Melodic phrasing tends to neutralise any accent to some extent, but your accent naturally carries into your singing if you don't actively suppress it. I think Kate Rusby is a good example - she sings very melodically, but her Yorkshire accent is made clear in her vowel sounds.
I also suspect that there's an element of laziness that the transatlantic accent conceals. A lot of songwriters use quite generic, Hollywoodesque subjects and phrases that would sound slightly silly when sung in a regional accent. Adopting the persona of an international rockstar allows you to get away with all sorts of "ooh yeah baby" bullshit that only really works within the context of that pop fantasy.
|>>|| No. 8920
>The same thing happens in that new model army song, the yorkshire accents drop off a little when they begin to project their voices more in the chorus
It still does sound very "Yorkshire" though throughout.

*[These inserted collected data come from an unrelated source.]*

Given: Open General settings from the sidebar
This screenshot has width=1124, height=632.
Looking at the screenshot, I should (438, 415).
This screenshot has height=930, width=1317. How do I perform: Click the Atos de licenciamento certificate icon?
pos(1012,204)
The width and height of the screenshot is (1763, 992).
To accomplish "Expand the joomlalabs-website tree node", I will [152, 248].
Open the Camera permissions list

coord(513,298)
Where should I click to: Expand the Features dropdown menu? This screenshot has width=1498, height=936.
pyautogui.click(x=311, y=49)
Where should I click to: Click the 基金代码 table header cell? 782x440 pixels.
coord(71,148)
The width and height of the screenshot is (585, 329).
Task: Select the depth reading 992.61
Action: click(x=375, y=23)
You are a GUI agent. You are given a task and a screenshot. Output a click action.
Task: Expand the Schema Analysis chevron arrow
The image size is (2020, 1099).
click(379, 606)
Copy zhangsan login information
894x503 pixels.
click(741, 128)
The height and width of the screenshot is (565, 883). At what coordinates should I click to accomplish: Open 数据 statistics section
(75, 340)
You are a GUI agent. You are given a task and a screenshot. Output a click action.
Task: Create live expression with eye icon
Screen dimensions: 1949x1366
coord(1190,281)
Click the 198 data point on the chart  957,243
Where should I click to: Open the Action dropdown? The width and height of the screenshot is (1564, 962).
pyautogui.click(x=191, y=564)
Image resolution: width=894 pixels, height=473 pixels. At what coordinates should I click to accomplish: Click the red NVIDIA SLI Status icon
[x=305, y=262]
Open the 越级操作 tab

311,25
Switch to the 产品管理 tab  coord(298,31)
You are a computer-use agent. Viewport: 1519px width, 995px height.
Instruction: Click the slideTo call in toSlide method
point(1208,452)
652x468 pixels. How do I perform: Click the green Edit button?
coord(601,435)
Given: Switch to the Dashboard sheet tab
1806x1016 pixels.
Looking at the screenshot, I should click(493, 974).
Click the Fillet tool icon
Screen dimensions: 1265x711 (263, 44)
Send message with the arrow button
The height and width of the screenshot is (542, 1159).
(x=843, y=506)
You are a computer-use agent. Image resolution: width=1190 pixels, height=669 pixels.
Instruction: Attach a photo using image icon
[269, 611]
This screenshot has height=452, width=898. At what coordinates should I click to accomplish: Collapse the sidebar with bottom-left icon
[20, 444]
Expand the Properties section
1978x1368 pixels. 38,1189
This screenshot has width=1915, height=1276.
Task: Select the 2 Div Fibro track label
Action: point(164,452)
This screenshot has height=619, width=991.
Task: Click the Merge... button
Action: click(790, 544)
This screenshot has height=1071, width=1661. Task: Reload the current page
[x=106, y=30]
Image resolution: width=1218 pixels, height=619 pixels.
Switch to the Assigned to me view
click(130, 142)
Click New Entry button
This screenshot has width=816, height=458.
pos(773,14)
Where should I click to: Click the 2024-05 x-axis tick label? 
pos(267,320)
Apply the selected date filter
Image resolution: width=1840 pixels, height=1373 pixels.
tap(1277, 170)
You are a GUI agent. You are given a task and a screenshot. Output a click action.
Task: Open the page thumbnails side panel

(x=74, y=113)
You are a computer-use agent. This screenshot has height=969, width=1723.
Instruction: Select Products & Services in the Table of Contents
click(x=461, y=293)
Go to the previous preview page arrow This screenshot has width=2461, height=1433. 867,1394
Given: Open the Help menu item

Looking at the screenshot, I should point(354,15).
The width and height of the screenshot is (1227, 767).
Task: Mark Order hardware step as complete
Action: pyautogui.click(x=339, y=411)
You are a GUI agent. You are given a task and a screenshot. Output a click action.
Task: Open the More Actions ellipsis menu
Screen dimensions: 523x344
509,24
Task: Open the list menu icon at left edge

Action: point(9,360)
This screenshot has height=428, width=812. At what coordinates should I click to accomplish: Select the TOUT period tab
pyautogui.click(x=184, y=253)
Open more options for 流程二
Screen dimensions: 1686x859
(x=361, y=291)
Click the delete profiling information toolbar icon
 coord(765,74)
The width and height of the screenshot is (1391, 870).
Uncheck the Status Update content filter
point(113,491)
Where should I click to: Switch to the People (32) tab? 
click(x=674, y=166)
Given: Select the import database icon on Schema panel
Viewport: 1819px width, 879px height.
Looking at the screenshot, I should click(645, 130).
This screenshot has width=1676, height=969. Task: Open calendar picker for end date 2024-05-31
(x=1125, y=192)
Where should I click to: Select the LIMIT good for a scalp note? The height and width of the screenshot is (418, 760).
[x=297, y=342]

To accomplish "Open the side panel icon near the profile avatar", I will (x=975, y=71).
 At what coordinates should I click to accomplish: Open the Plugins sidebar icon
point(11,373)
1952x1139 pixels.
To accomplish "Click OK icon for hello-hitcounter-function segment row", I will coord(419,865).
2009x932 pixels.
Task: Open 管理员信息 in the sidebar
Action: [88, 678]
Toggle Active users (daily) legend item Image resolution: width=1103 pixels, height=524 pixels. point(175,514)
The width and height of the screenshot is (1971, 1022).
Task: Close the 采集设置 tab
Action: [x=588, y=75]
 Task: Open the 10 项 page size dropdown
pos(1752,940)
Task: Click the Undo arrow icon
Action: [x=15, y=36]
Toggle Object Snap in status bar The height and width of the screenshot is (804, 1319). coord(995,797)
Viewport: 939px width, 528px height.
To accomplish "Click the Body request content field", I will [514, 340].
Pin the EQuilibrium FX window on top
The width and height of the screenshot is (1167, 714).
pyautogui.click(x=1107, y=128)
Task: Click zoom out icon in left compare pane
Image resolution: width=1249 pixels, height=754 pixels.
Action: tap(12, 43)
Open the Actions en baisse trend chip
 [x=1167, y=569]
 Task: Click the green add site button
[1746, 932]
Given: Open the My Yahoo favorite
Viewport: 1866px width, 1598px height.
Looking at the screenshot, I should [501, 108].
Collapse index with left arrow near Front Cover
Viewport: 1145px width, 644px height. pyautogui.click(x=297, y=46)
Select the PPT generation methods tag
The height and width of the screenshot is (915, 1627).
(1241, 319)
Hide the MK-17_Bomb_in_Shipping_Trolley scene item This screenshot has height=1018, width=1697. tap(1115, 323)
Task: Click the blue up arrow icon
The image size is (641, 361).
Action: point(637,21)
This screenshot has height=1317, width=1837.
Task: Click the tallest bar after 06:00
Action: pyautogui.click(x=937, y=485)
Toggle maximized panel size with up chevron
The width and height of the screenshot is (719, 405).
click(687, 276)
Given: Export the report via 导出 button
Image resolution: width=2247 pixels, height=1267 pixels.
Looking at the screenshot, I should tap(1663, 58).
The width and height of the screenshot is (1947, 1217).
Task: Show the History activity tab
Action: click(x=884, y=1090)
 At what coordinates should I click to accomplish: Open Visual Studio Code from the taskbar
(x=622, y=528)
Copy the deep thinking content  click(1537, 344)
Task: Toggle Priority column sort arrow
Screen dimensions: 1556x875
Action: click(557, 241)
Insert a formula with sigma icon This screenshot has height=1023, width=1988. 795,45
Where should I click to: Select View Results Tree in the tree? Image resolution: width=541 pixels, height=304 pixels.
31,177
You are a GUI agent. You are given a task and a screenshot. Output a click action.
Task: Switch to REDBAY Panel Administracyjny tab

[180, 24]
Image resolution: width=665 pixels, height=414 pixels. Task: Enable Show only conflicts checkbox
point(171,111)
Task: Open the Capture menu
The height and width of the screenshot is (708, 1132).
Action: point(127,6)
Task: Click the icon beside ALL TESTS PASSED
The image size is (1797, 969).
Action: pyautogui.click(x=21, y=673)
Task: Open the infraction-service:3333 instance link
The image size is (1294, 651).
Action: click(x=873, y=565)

I think many British punk/alternative/indie bands tend to sing more in their regional accent. It may have to do with their general attitude toward their own music as they kid themselves into believing that their music isn't as "commercial" as mainstream and adult-oriented rock.
Having said all that, here's indeed an example of a song where towards the chorus, their Scottish accent tapers off (this is one of my all-time-favourite folk songs):
|>>|| No. 9077
Probably the best thing Housewine ever did.
|>>|| No. 9078
She said it was her father's favourite song, which is why she used to do it. Rather sweet.
|>>|| No. 9079
I saw her do it at Old Trafford cricket ground. She had two blokes in proper rudeboy suits behind her skanking their brains out. It was probably one of the best things I've ever seen live.
|>>|| No. 9189
Go for it lad, I think .gs is about the right sort of audience for some of the daft shit I've done over the years, that I'm too shy to show the public otherwise.
|>>|| No. 9190
I think I will soon, I'm currently working on something so I'll get it up with that iykwim
Though if any of you lads want to start it before that then go for it.
|>>|| No. 9375
What about the title of that video is supposed to make me want to press play?
|>>|| No. 9376
Are you one of those lads who think every post is specifically aimed at them?
|>>|| No. 9378
He's looking well for 49. I'm not a bummer or owt, but he is a dishy fellow.
|>>|| No. 9397
Here's a cover of a Tom Waits song by an English folk duo. They normally don't play anything written in living memory, but decided to make an exception.
|>>|| No. 9416
please guide me to more tip-top manchester post-punk funk.
already given 23 skidoo and a certain ratio a listen but i need more
|>>|| No. 9480
I'm not really a fan of this type of cover, but I like this one.
|>>|| No. 9485
Seeing as we've gone a bit pop-punk, here's a few guilty pleasures of mine.
|>>|| No. 9486
Allister are the king of Pop-Punk covers:
They have an entire album of covers called Guilty Pleasures.
Another pop-punk cover I enjoy is:
|>>|| No. 9487
I can't work out whether I actually like this or not.
|>>|| No. 9779
Best Christmas song of recent years, which is probably damning it with faint praise.
|>>|| No. 10153
I haven't listened to Rilo Kiley in years, but I've now got this in my head.
|>>|| No. 10423
Nice to see Jack Off Jill get a mention. Still my favourite band. It was ace getting to see them on the mini reunion run; I never thought it wod happen.
|>>|| No. 10440
>>8819 i'd never heard the Sophie EB cover before. You've really spoiled my day now. She sounds like a right karaoke queen.
|>>|| No. 10917
(Starts at 28s)
It's nice how a language barrier can lead to an original sounding cover that still does it justice.
|>>|| No. 10918
Fucking hell, Jack Off Jill. Haven't thought of them in a decade or more.